Stated goal. Please render every line of the records below as a JSON list of strings, one string per line, leaving out blank lines and the pictures.

++++++

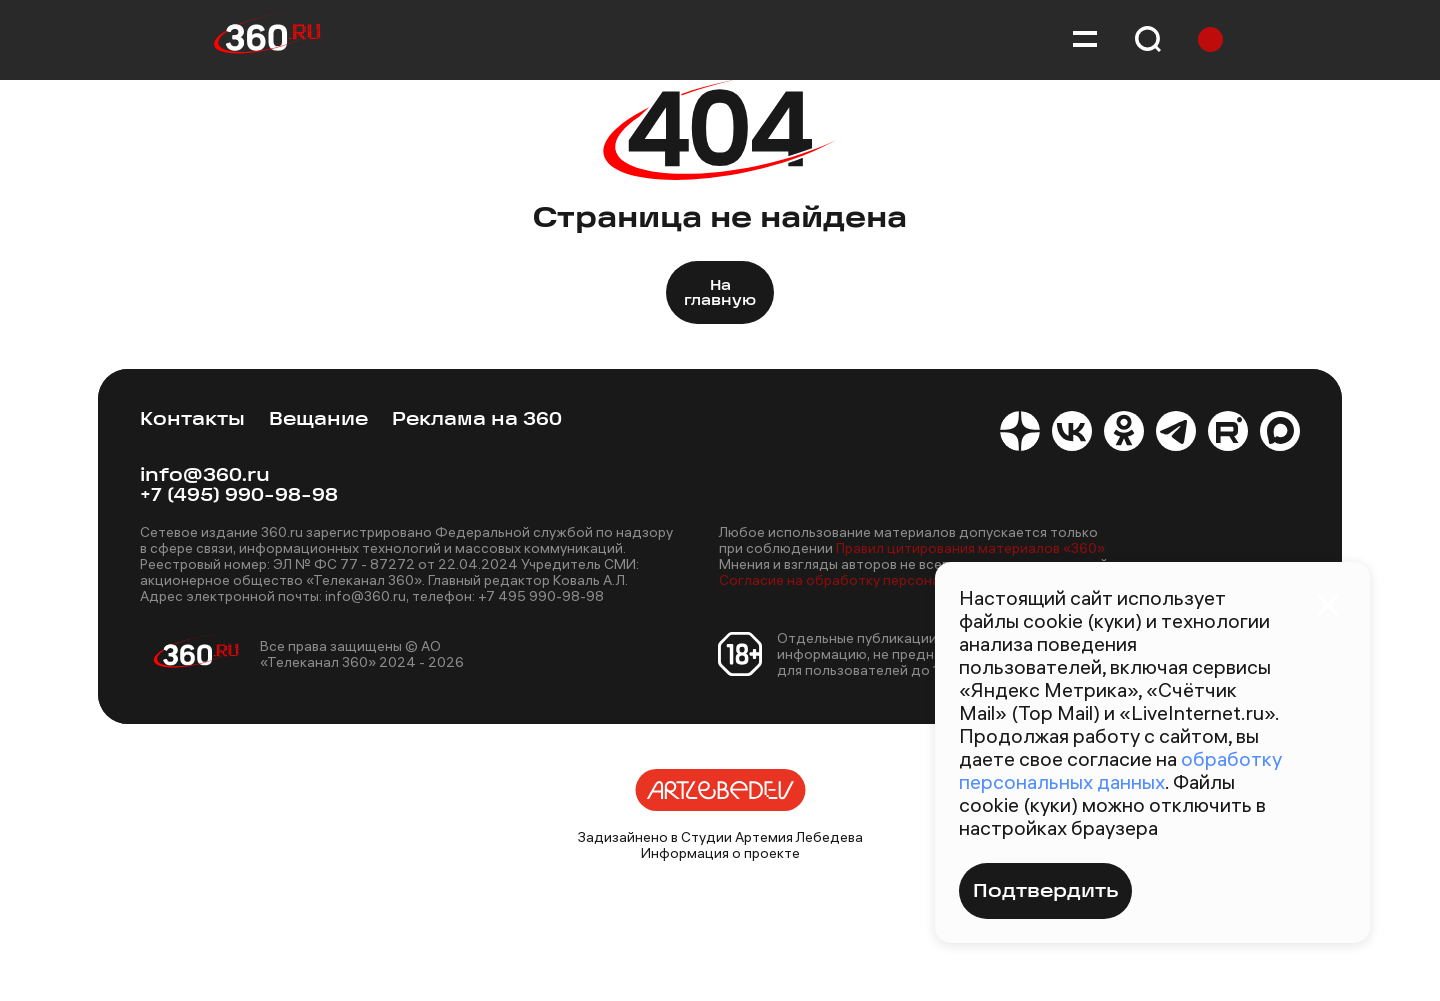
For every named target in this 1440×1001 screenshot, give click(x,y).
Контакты (192, 420)
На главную (720, 294)
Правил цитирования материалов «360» (970, 548)
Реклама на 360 (477, 420)
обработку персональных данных (1120, 770)
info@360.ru (205, 476)
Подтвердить (1045, 892)
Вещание (318, 420)
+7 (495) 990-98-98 (239, 496)
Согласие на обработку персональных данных (875, 580)
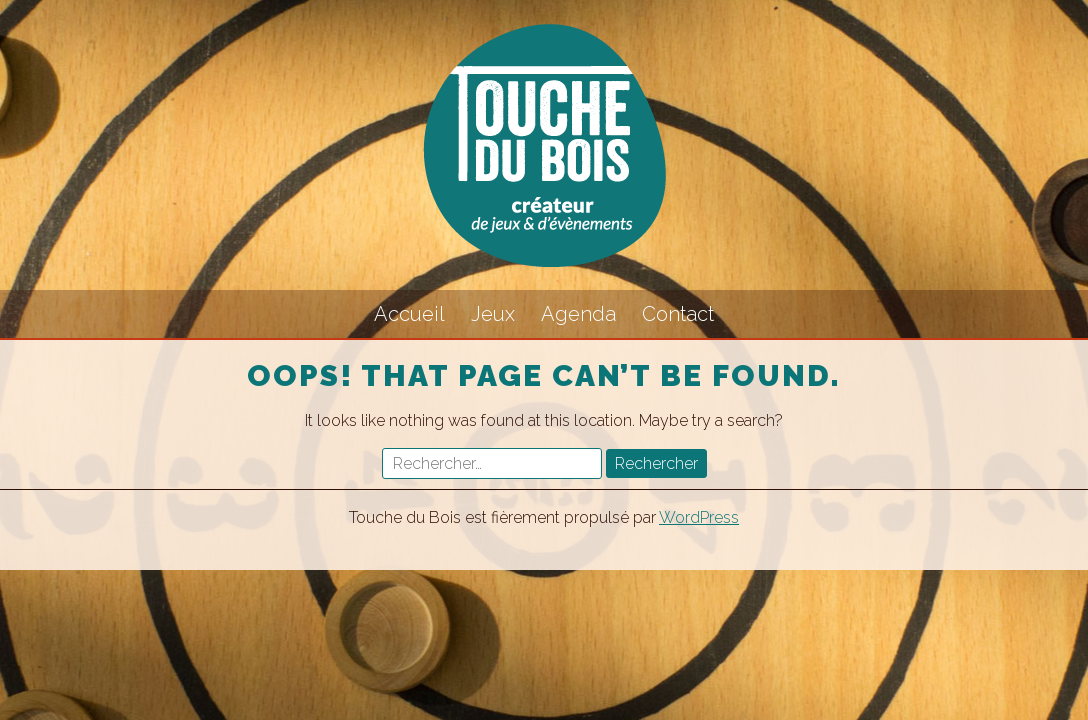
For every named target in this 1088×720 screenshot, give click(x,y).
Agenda (578, 314)
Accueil (409, 314)
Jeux (493, 314)
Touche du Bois (544, 145)
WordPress (699, 517)
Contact (678, 314)
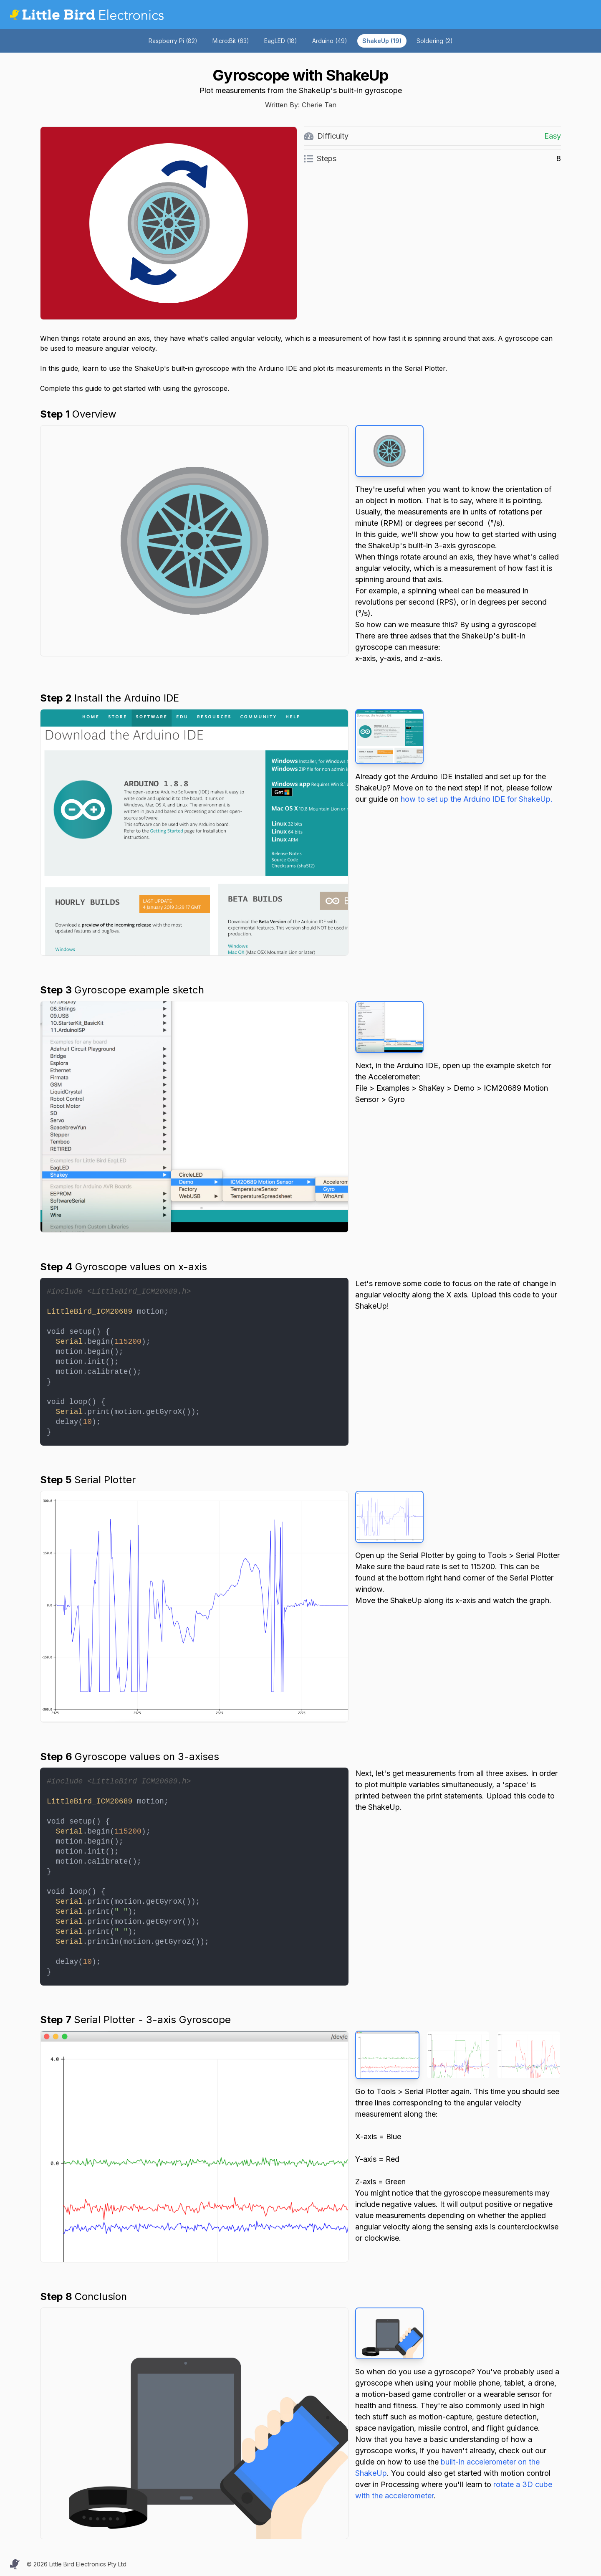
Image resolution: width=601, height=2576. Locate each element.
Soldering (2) (435, 40)
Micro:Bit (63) (230, 40)
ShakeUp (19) (382, 40)
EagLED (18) (280, 40)
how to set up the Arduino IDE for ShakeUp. (477, 799)
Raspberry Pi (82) (173, 40)
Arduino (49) (329, 40)
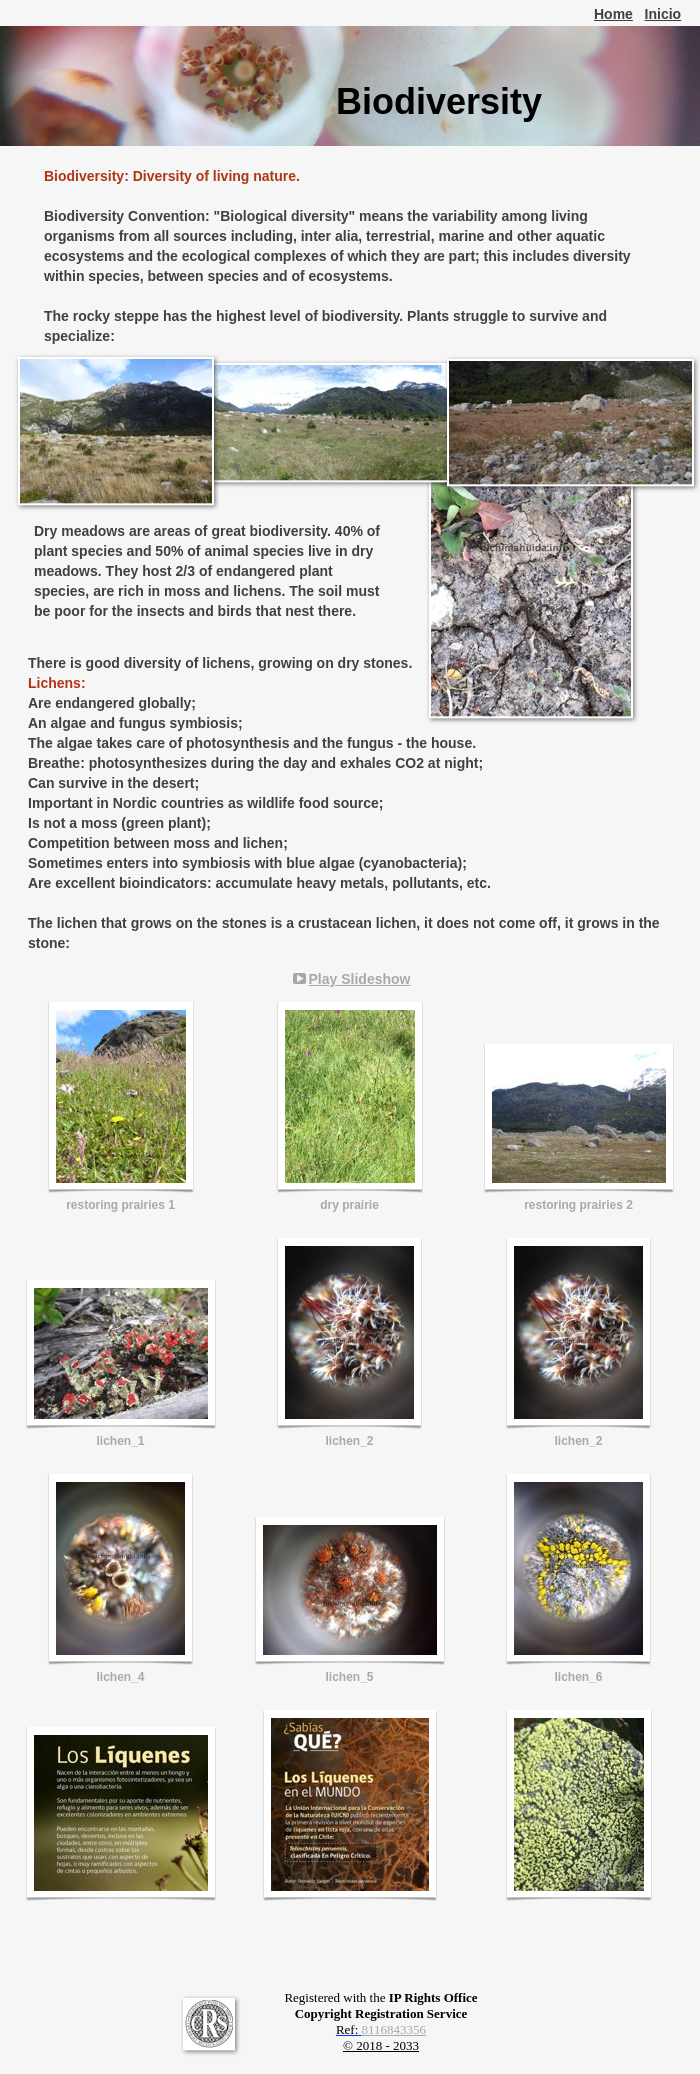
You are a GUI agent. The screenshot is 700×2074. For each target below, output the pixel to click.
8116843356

++++++

Task response.
[
  "For every named target in this 1440×1001 screenshot, give click(x,y).",
  "Контакты (192, 420)",
  "На главную (720, 294)",
  "Правил цитирования материалов «360» (970, 548)",
  "Реклама на 360 (477, 420)",
  "обработку персональных данных (1120, 770)",
  "info@360.ru (205, 476)",
  "Подтвердить (1045, 892)",
  "Вещание (318, 420)",
  "+7 (495) 990-98-98 (239, 496)",
  "Согласие на обработку персональных данных (875, 580)",
  "For every named target in this 1088×720 screenshot, give click(x,y).",
  "Agenda (578, 314)",
  "Accueil (409, 314)",
  "Jeux (493, 314)",
  "Touche du Bois (544, 145)",
  "WordPress (699, 517)",
  "Contact (678, 314)",
  "Image resolution: width=601, height=2576. Locate each element.",
  "Soldering (2) (435, 40)",
  "Micro:Bit (63) (230, 40)",
  "ShakeUp (19) (382, 40)",
  "EagLED (18) (280, 40)",
  "how to set up the Arduino IDE for ShakeUp. (477, 799)",
  "Raspberry Pi (82) (173, 40)",
  "Arduino (49) (329, 40)",
  "You are a GUI agent. The screenshot is 700×2074. For each target below, output the pixel to click.",
  "8116843356"
]